▶ **Source data**

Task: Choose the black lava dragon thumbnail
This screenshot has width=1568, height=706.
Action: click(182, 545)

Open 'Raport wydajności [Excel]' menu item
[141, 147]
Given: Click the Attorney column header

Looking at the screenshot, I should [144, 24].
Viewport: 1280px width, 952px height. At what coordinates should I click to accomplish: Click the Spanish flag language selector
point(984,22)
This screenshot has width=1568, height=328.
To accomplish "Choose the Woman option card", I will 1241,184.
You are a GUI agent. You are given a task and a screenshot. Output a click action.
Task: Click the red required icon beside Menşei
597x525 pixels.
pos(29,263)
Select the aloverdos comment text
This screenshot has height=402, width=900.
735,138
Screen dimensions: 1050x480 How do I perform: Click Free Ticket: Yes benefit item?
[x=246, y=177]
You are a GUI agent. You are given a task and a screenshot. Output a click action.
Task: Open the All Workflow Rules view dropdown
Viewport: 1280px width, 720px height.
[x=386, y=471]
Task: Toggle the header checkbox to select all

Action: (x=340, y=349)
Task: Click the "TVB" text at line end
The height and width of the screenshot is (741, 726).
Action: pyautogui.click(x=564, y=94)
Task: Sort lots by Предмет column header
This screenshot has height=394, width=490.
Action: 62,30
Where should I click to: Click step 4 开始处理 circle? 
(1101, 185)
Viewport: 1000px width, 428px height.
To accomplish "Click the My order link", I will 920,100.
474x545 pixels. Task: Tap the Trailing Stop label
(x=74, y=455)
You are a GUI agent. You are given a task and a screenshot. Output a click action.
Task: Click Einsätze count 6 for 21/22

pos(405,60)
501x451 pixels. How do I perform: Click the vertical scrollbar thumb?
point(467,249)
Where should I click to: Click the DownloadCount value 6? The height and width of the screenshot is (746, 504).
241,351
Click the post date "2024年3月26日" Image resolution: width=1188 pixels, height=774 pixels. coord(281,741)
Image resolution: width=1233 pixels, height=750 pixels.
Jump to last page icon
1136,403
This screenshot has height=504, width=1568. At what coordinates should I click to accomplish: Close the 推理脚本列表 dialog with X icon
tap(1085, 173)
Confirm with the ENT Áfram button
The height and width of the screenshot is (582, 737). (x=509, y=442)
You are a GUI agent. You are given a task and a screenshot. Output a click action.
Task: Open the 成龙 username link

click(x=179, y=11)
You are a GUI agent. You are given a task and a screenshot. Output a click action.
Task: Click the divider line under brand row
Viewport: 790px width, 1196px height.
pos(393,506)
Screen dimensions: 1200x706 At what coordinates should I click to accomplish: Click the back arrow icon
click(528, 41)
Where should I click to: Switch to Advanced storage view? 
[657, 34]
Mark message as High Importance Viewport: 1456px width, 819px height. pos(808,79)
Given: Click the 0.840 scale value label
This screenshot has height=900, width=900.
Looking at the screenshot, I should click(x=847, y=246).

▶ **Problem**
Go line by line through the data, copying each one that contains the word "will".

▶ **Answer to this exercise**
To accomplish "Choose the Woman option card", I will 1241,184.
To accomplish "Click the My order link", I will 920,100.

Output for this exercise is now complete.